Kena (Samantha Mutgatsia) and Zika (Sheila Munyiva) have the most fun together. 
Other wonderful highlights include a great soundtrack (the opening sequence plays high colored credits while Muthoni Drummer Queen's Suzi Noma pumps in the background), cinematography has amazing shots of Kenya city life (and chapiti), and African print cloth duelly operating as fashion and home decor. Every stitch of the film comes together to deliver a special experience.

The church is no taboo to show love for Kena (Samantha Mutgatsia, right), but Zika (Sheila Munyiva, left) isn't ready.
Africa Academy Award winner (for From a Whisper) Wanuri Kahiu overcame a huge battle in obtaining Rafiki's rightful consideration for representing Kenya in the tight Oscar category Best Foreign Language Film. Kenya retains outdated opposition on same sex relationships and allowed government interference in this colossal case against Kahiu.
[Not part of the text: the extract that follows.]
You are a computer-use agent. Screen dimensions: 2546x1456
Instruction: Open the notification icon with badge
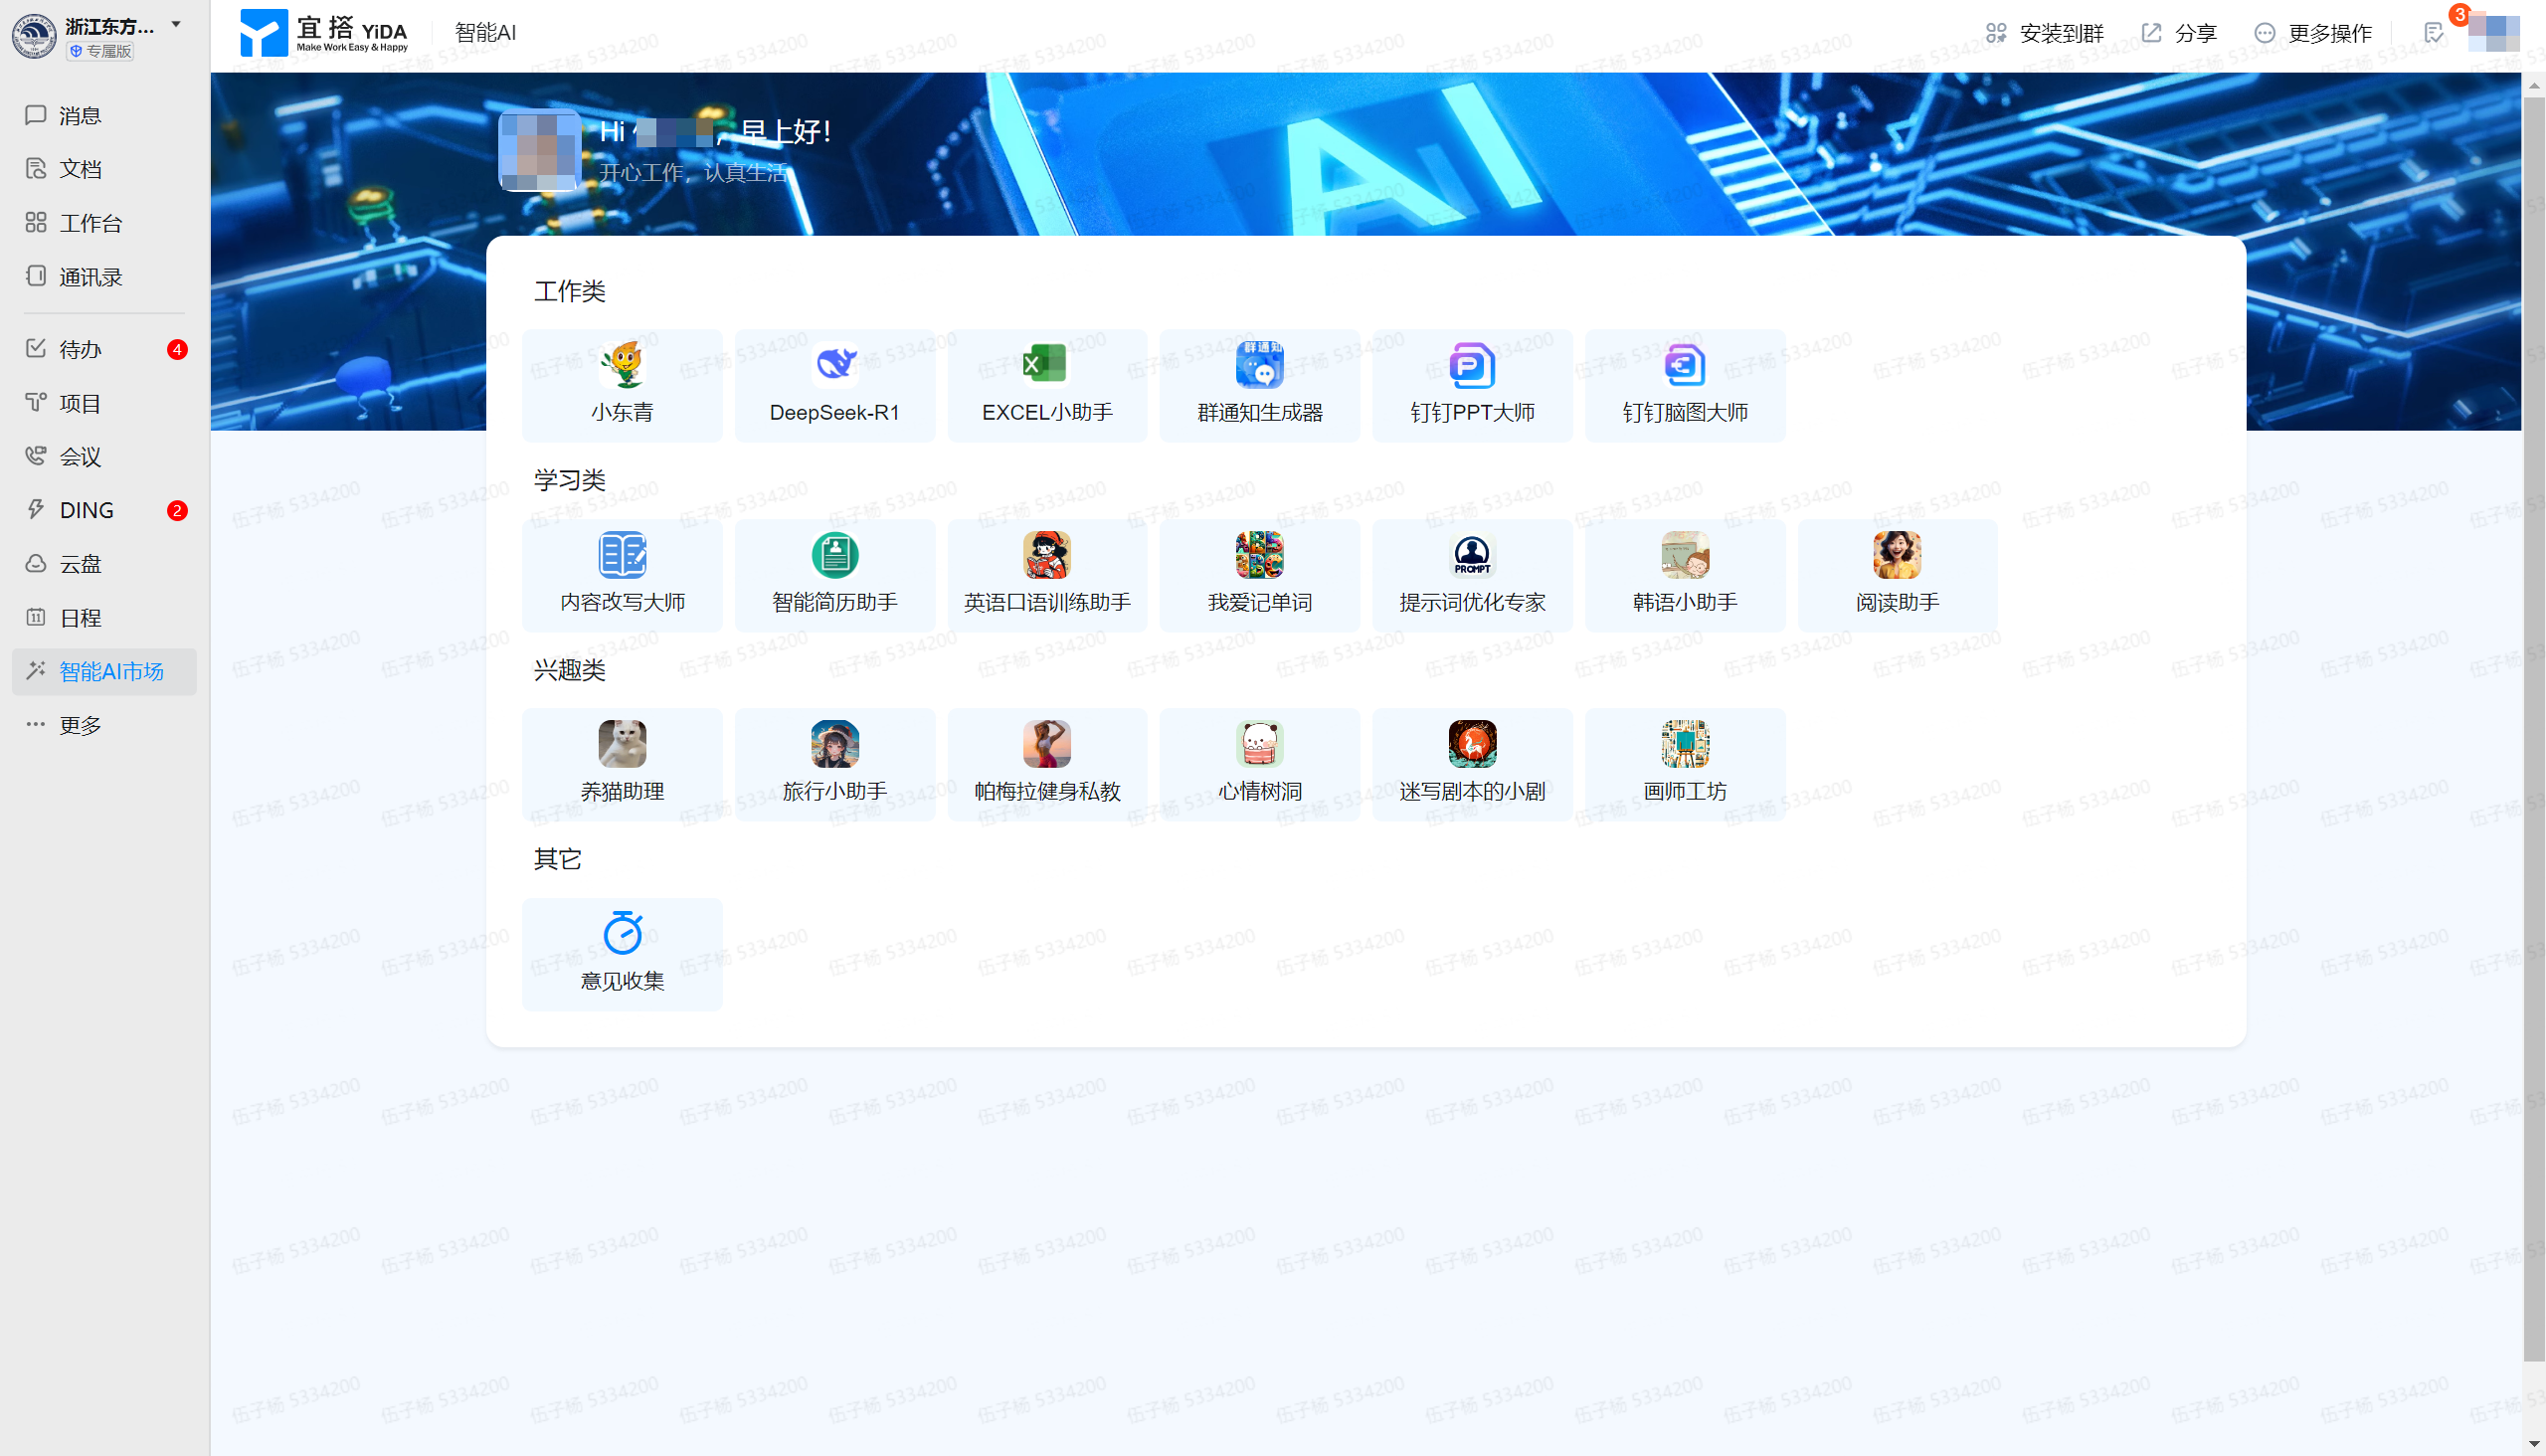coord(2434,33)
Activist art is imperative across the globe. Kenyan Wangechi Mutu, whose has a framed collage featured, creates pieces centering Afrofuturism and earth and runs Africa Now!-- an organization advocating for the continent's LGBTIA communities. South African Zanele Muholi and her team document harmed lesbians, telling their stories inside endless galleries and institutions. Meanwhile, Kahiu's great cinematic achievement expresses hostile turmoil, aggravated battery, and cruel separation in communities collectively despising and interfering on a love that does not look like their program.
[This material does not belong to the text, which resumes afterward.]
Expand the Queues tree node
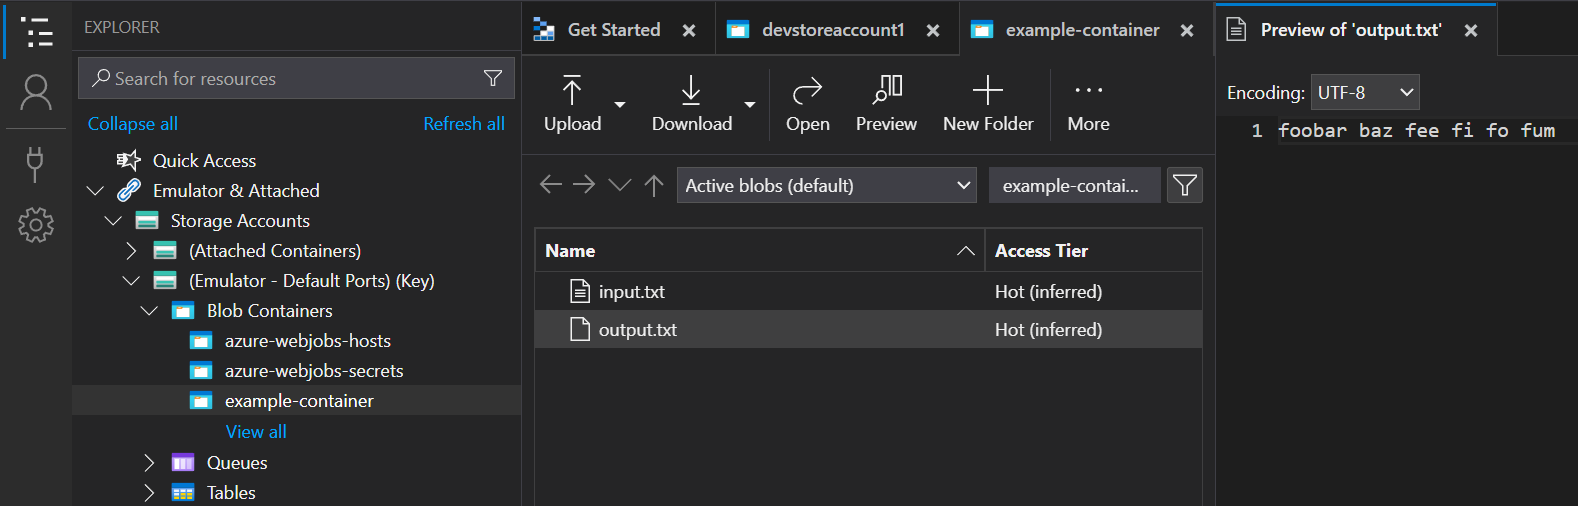 (x=149, y=462)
The goddesses of Cannes: Sheila Munyiva (Zika), Rafiki writer/director Wanuri Kahiu, and Samantha Mutgatsia (Kena).
Rafiki is a gentle outstretched hand. On the fine, delicate lines of the palm, rests a beating heart yearning for human decency, acceptance, and respect. The viewer has no choice but to succumb to Zika and Kena's everlasting love. Forced bigoted trials and tribulations are no match against the strongest, most sacred emotions. No time or distance (or government interference) can defeat such an important narrative.